> Activity
Lift out each line of the data that holds "computer".
=== Data listing ===
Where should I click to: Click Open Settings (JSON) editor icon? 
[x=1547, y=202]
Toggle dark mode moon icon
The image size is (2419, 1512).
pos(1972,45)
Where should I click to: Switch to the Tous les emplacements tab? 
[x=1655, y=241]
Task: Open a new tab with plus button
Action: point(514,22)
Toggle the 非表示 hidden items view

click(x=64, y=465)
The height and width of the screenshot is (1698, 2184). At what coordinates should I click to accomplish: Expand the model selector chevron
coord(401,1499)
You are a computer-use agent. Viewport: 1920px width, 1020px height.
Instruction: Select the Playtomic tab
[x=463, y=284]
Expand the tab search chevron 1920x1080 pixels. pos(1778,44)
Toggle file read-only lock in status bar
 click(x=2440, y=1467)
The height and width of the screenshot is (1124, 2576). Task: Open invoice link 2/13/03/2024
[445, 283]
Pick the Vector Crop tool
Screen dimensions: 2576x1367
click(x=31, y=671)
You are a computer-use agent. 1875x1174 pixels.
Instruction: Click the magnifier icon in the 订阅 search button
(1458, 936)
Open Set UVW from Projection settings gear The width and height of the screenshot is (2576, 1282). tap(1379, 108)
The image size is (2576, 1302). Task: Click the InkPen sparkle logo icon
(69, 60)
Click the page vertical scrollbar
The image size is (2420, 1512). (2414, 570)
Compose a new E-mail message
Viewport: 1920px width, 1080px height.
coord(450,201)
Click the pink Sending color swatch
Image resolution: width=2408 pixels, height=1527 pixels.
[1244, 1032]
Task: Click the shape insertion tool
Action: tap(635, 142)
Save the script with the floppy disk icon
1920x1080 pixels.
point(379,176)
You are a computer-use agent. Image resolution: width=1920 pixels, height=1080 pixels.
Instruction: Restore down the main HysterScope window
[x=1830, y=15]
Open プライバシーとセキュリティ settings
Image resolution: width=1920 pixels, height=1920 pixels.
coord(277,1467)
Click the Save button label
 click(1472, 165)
===
> Task output
You are a computer-use agent. Viewport: 1920px width, 1020px height.
You are a computer-use agent. 1875x1174 pixels.
You are a computer-use agent. Image resolution: width=1920 pixels, height=1080 pixels.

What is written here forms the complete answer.